One problem I see with your code is the use of index
:
ini = dicionario1[chave][1][0].index(i) + 2
fim = dicionario1[chave][1][0].index(')')
index
returns the index of the first occurrence of the character. So if you have two (
's in your string, then both times it will give you the index of the first one. That (and your break
statement) is why in your example you've got ['2.1', '2.2', '2.3']
correctly but also have '(#5.1', '5.2', '5.3)'
.
You can get around this by specifying a starting index to the index
method, but I'd suggest a different strategy. If you don't have any commas in the parsed strings, you can use a fairly simple regex to find all your groups:
'\([^)]*\)|[^,]+'
This will find everything inside parenthesis and also everything that doesn't contain a comma. For example:
>>> import re
>>> teststr = "'1',$,#41,(#10,#5)"
>>> re.findall('\([^)]*\)|[^,]+', teststr)
["'1'", '$', '#41', '(#10,#5)']
This leaves you will everything grouped appropriately. You still have to do a little bit of processing on each entry, but it should be fairly straightforward.

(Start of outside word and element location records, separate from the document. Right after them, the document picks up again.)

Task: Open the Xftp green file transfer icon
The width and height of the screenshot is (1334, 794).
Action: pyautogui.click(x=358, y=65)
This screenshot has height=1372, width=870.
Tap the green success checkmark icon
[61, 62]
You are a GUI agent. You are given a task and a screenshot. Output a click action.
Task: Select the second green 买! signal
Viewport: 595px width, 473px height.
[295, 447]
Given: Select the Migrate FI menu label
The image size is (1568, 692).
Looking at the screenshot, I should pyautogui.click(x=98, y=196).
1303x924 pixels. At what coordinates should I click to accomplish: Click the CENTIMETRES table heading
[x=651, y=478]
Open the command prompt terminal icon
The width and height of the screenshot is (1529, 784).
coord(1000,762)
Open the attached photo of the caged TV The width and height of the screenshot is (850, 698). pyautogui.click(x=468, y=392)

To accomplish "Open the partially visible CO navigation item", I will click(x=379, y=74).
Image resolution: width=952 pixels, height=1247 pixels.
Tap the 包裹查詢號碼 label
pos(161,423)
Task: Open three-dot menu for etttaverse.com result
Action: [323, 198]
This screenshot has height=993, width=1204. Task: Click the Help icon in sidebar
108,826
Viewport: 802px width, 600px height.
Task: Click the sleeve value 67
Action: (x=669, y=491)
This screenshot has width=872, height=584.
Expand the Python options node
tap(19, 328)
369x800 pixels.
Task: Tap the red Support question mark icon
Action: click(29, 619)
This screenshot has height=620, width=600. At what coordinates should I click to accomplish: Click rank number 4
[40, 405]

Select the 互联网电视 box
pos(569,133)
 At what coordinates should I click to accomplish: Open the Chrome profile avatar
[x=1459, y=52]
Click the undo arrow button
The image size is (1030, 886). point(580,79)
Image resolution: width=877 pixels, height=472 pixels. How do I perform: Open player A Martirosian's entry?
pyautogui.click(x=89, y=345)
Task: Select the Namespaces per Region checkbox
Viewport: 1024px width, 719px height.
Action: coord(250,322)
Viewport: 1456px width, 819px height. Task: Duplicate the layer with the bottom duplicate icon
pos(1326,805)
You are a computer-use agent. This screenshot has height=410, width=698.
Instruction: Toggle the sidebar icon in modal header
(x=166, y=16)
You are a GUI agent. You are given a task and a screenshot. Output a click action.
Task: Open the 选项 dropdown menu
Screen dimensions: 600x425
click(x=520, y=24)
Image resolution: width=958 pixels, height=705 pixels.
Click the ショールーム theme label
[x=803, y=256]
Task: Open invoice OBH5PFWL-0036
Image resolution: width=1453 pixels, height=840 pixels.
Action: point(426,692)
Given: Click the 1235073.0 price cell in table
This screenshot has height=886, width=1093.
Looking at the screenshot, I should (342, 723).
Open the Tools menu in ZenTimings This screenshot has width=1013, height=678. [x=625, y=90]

During your processing, the startswith
method should be helpful. For example:
>>> '(something)'.startswith('(')
True
>>> '(something)'.startswith('(#')
False
>>> '(#1,#2,#3)'.startswith('(#')
True
This will make it easy for you to distinguish between (...)
and (#...)
. If there are commas in the (...)
, you could always split on comma after you've used the regex.